You’re able to get decades of experience from someone you may not be able to afford to have full-time, and have equity left over for future rounds/hires.
An experienced CTO has 20 or more years of experience and can cost from $250,000 to $600,000 per year. That same CTO in a 25% fractional model would cost you $60,000-$150,000 and you’d have access to them between 2 and 3 hours per day.
This gives you access to senior leadership you simply cannot get from a developer with limited experience pretending to be a CTO. And more money left over to pay developers to develop your product.
Below are some lists with some reasons for and against both models.
Reasons to get a full-time CTO
- More initial buy-in from early investors due to having a team fully committed to one cause
- Full access to them
- Feeling of “control”
Reasons to NOT get a full-time CTO
- The CTO you have in your first year is probably not the one you’ll have in your 4th, but they will have a lot of suddenly non-productive equity if they leave, meaning later investors won’t like the arrangement
- Cost too much equity, potentially becoming non productive equity a few years down the line when the work no longer matches their skills
- You will get a less experienced one for the same price when compared to the fractional model
Reasons to get a fractional CTO
- Up to 80% cheaper than a similarly experienced full-time CTO (up to 98% cheaper if you include lost equity!)
- Takes very little or no equity
- The CTO you have in your first year is probably not the one you’ll have in your 4th, but they will have a lot of suddenly non-productive equity when they leave.

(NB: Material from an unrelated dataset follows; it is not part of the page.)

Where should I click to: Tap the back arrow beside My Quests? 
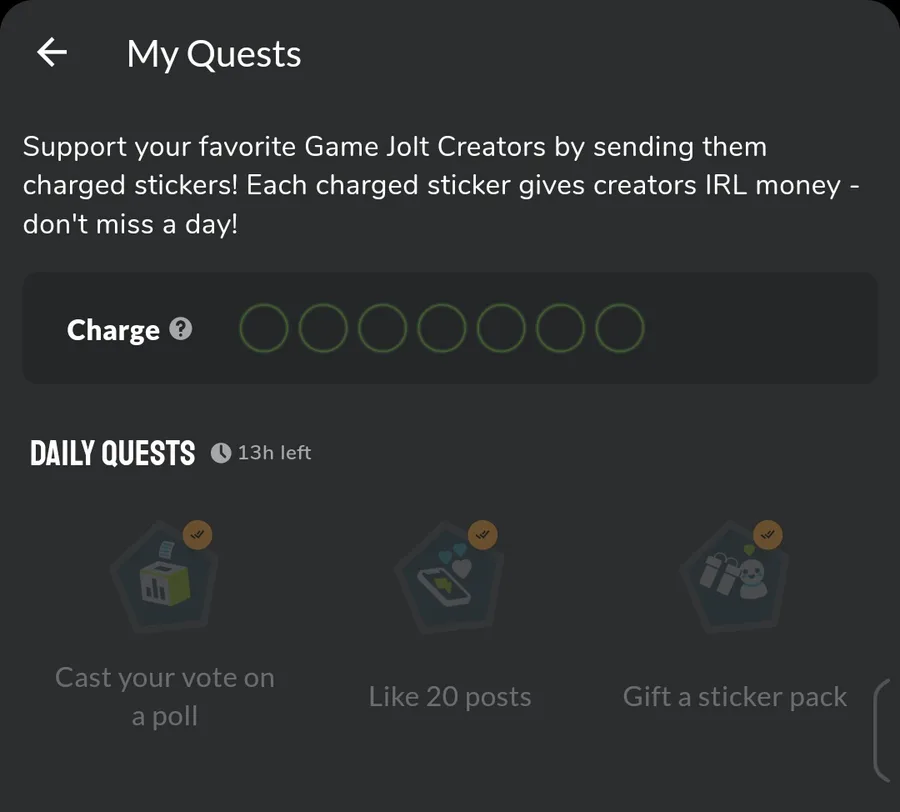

Reasons to NOT get a fractional CTO
- Early investors may not like the arrangement
- Access to them is more limited, typically 2 days a week, or a few hours per day. You have to ask yourself if you’d rather have a rookie always around, or a grandmaster a few hours per week.
- You like a sense of control, even if not real
Conclusions
- Early investors may not like the fractional model, but future you and future investors will like not having 30%+ of equity become unproductive when the skills required for the job outweigh the skills your initial CTO has.
- A fractional CTO gives you access to leadership and decades of experience that you may not be able to afford full-time
- The full-time CTO you can afford may not have the skills you need them to have, especially true if they only have experience as a developer. The CTO role is not just a technical one, it’s 80% business, 20% tech.